Exercise brief:
From the line with "Task: Toggle the F-F modifier button" through the line with "The width and", repeat the entries verbatim, both end lines included, and add nothing.

Data listing:
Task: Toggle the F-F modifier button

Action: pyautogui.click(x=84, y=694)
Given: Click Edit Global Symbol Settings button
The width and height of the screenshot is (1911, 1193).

---

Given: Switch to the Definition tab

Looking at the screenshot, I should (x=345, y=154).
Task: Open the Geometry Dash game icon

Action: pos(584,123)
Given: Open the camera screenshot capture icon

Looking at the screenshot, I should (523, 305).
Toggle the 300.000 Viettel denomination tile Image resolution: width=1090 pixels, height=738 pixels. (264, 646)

---

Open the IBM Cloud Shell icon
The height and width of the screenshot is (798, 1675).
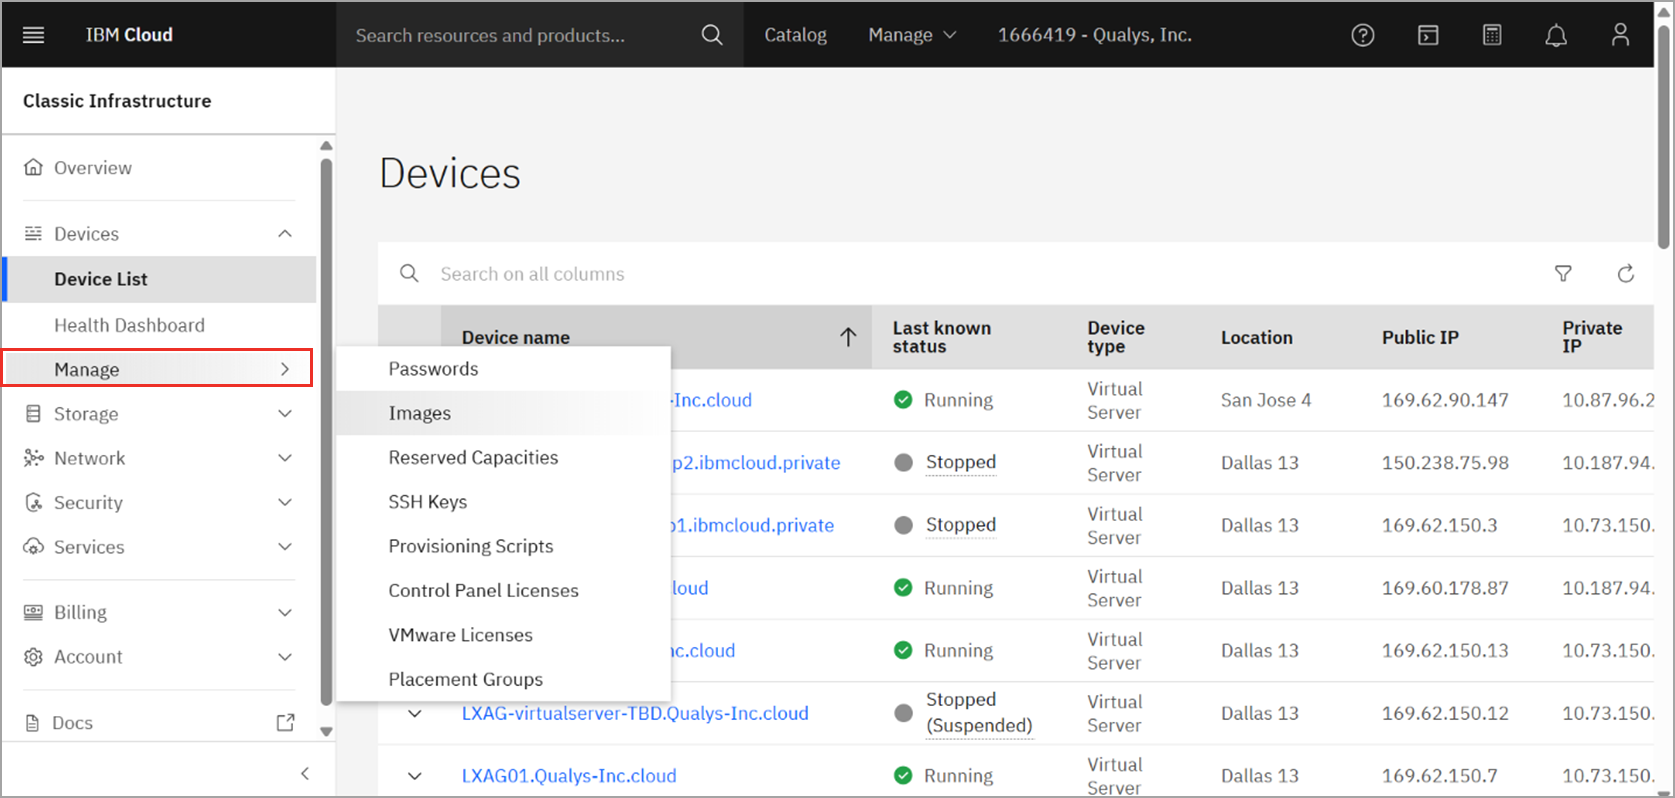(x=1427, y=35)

Answer section:
Task: Toggle the F-F modifier button

Action: pyautogui.click(x=84, y=694)
Given: Click Edit Global Symbol Settings button
The width and height of the screenshot is (1911, 1193).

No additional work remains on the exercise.